During my research, it became clear that if Malaparte had not been part of a “lost generation” working during Mussolini’s rule, he would now rank with such figures as Breton, Kafka, de Chirico, Dalí, Picasso, and Beckett, persons he knew, published, and collaborated with. It is equally clear that, even today, the house remains provocative, an autobiographical object, a way of looking at the man and his complex life.
In exploring Malaparte and his work, I found myself meeting with ambassadors, actors, politicians, poets, computer scientists, fashion designers, artists, writers and architects. Some loathed him; others were in awe. No one was indifferent, and all were willing to have a go at the subject at hand: the man and his legacy, a chameleon life lived in revolution and war, art and literature, imprisonment and indulgence. I was also aided by the living relatives of Malaparte, who helped me pull his tattered journals and crumbling books from the house itself. Such notable personalities as Tom Wolfe, Michael Graves, Robert Venturi, Peter Dafoe, Arata Isozaki, Carla Fendi (to name a few) were more than willing collaborators in helping me create this book. Beautiful photographic portfolios by Karl Lagerfeld and Mimmo Jodice are complimented by original drawings, computer renderings, collages, even a musical score. There are critical essays on architecture, film, politics, cuisine, and fascist aesthetics, and memoirs from those who knew Malaparte personally. The book was conceived as an object – after the book-objects of the Futurists and Surrealists – designed with special typefaces created for the project, and influencedby Malaparte’s own arts journal, Prospettive. In retrospect, what I took away from Malaparte: A House Like Me (and what I hope to share with you) was a deeper understanding of a great artist, a controversial man who lived on the edge of danger, constantly re-inventing himself. Ultimately, art was for him the core of existence; an ironic, unknowable, elusive thing. In his life, his writing and other work, and in his house, he played-out Picasso’s maxim: Art is a lie that reveals the truth.
Award-winning architect and designer Michael McDonough has realized projects in the United States, Europe, and Asia, and has lectured internationally on architecture, design, and art. He was a member of the faculty at New York University from 1978-1981, and a visiting critic at the University of Pennsylvania and the Casa Malaparte Foundation. He is currently a faculty member at Parsons School of Design in New York, where he has taught since 1984, and Director of the International Bamboo Design Research Initiative at Rhode Island School of Design.
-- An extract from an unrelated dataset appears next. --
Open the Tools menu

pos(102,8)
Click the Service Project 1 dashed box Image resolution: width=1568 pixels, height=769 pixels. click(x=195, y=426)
McDonough has exhibited at such galleries and museums as Grey Art Gallery, Holly Solomon Gallery, the Pacific Design Center, and the Musée du Louvre. His work is in the permanent collection of the Berlin Museum and the Corning Museum, as well as private collections. He has written on architecture, design, and the related arts for The New York Times, Industrial Design, and Metropolis, and is a contributing editor and writer at Metropolitan Home. McDonough holds a Bachelor’s Degree in English from the University of Massachusetts, and a Master of Architecture degree from the University of Pennsylvania. McDonough maintains studios in New York City and the Hudson River Valley.